Annual film festival held in Ischia, Italy

Ischia Global Film & Music Festival, also known as Ischia Global Fest, is an annual festival of film and music held each July in Ischia, Italy. Founded in 2003, the festival presents awards to films, filmmakers, actors, musicians, and artists in a wide variety of categories.

==History==
The festival was founded by Pascal Vicedomini and was first held in 2003. It became known for featuring then-unknown artists who later became stars, including Michael Fassbender, Gerard Butler, Forest Whitaker, and Michel Hazanavicius.

The 2015 edition was dedicated to Whitney Houston, who died in 2012. The biopic Whitney was screened along with several of her films, including The Bodyguard. That same year, Boulevard, the final film starring Robin Williams before his death, had its European premiere on the festival's opening night.

In 2016, Ghostbusters, The Legend Of Tarzan, and Mr. Church were screened at the festival.

In 2021, the festival focused on the ocean and the environment, featuring the Netflix documentary My Octopus Teacher, with sponsorship by Leonardo DiCaprio and his foundation.

==Overview==
The film festival hosts international and Italian films, filmmakers, and celebrities.
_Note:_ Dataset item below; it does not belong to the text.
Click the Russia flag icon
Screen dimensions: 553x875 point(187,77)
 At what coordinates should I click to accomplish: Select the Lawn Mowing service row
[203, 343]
In addition, the event holds seminars and marketing events, such as the V Global Production Summit and the V World Script Market.
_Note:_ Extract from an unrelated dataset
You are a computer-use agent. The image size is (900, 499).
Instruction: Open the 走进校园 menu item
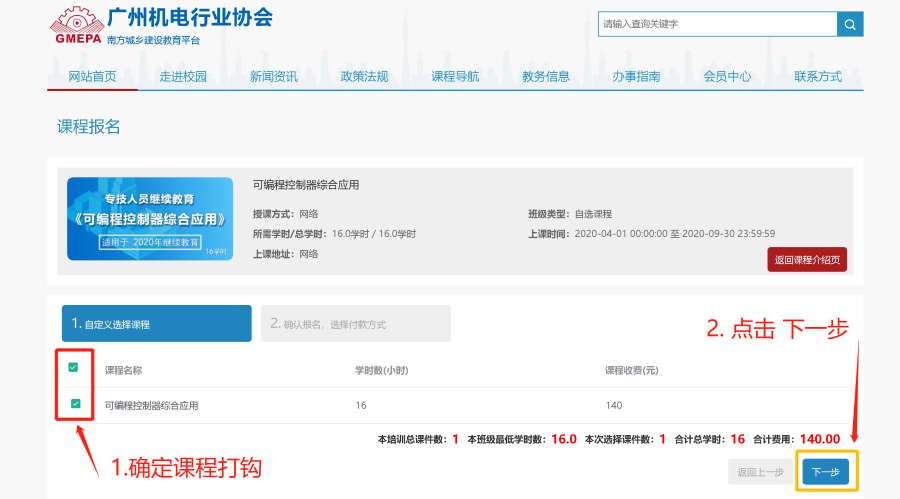(x=182, y=77)

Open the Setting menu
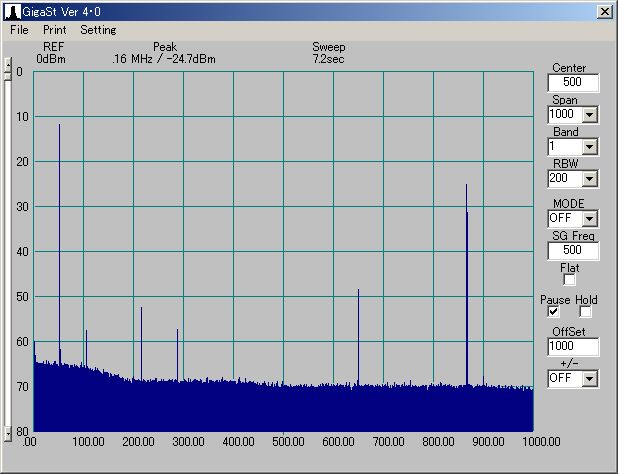click(98, 30)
Founder Pascal Vicedomini is the festival producer, with Aldo Arcangioli serving as president, and Franco Nero, Marina Cicogna, Gianni Ambrosino, Mark Canton, Dante Ferretti, Francesca Lo Schiavo, Enrico Lucherini, and Vanni Fondi on the board. It is sponsored by the Ischia International Arts Academy, the DG Cinema and Audiovision of MiC, and is a member of AFIC (Association of Italian Film Festivals), operating in partnership with cultural academies.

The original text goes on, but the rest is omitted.